13 February 2008

Imagine No Insurance Industry

It's easy if you try.

Kevin Drum has a fabulous post at Washington Post on living without the insurance industry. One of the reasons that both Kevin Drum and Ezra Klein are so great is the quality of the comments they inspire. Scroll down and admire how smart people are.

Drum links to an LA Times article on Blue Cross/Blue Shield sending a threatening letter to physicians, telling them they'd better tell all about their patients' conditions so that the insurer can deny treatment by any means possible.

He asks -- what good are insurance companies? "They cherry pick clients, add huge administrative costs to the system, and do nothing to drive innovation or bring down costs."

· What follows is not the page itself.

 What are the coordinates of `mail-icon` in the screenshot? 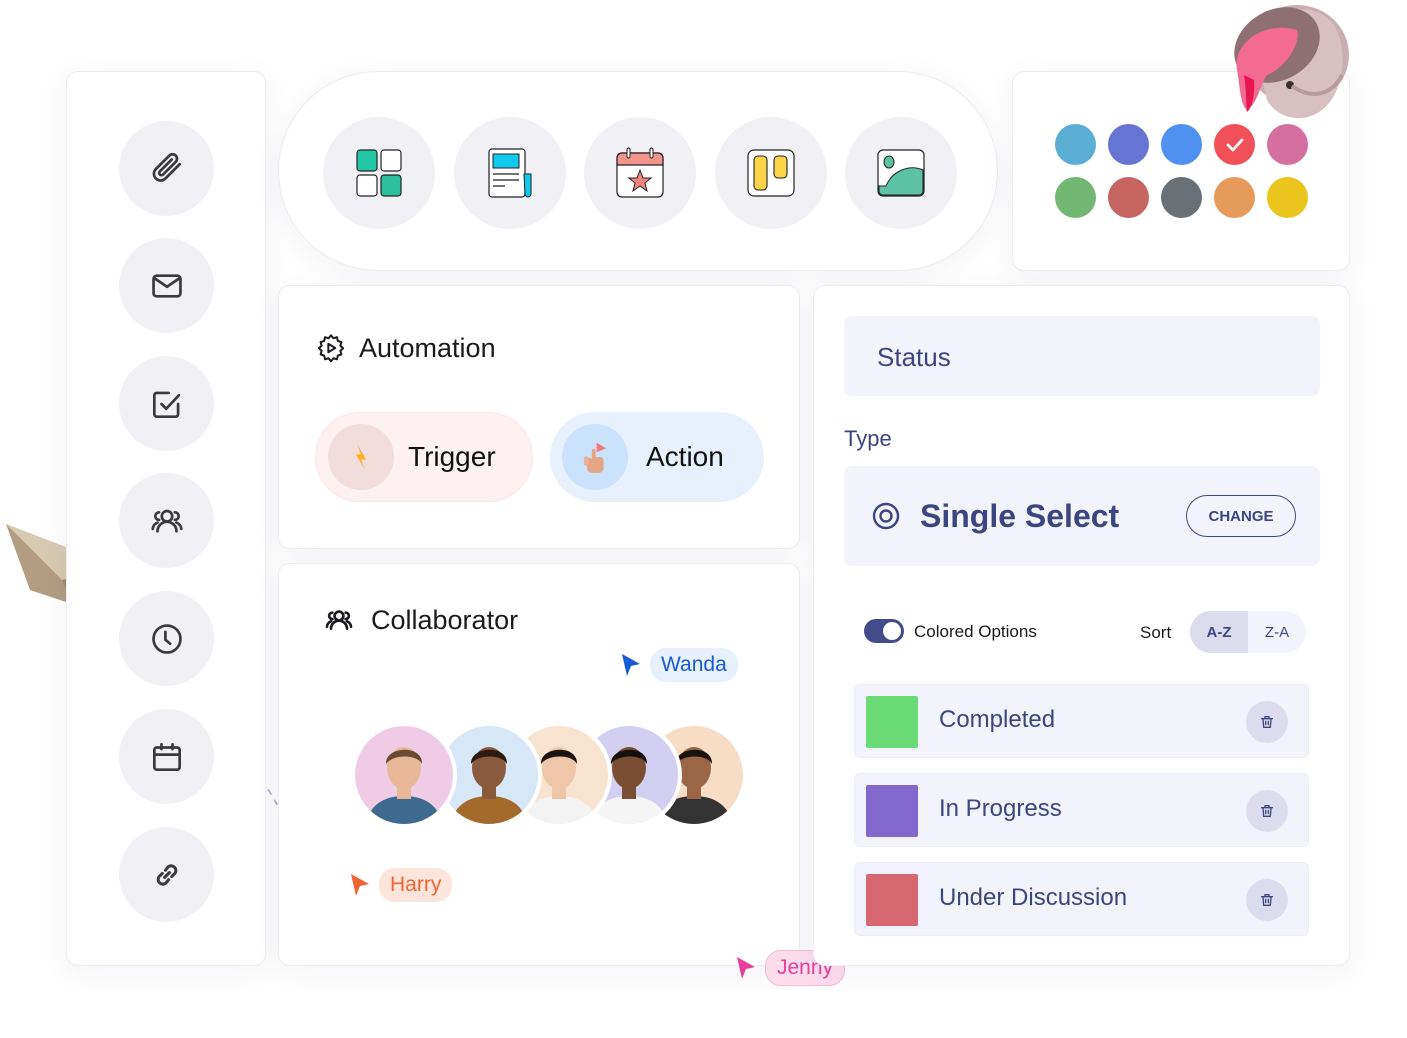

Next he muses on a column by right-winger Tyler Cohen, who thinks that all we need to do is set up a massive new federal bureaucracy forcing the insurance industry to be more accountable. Drum's responds,
But if it's price signals and competition you're after, why not cut out the middleman and have consumers pay doctors directly? For example, imagine a national healthcare plan that paid 75% of all medical expenses but required you to pay the other 25%. Your maximum out-of-pocket expense each year would be capped at, say, 5% of income at low income levels, 15% in the middle, 30% at the next level, and 50% for the rich. Or something like that. It covers everyone, it limits catastrophic medical expenses, and it eliminates insurance companies and their bloated administration costs. But the copay is high enough that it gives consumers an incentive to shop around and doctors an incentive to compete.

This kind of single-payer system obviously requires lots of government funding, but on the regulatory front would probably be more conducive to competition and innovation than desperately trying to bring down ever-bigger hammers on private insurance companies who are gaming the system. And since the government would basically just be in the check writing business, not the spending business, deadweight costs would be fairly low.
I didn't have to go far before finding a commenter pointing out that high deductibles are counter productive to preventive care.

The internet is a wonderful place. Thanks Al Gore.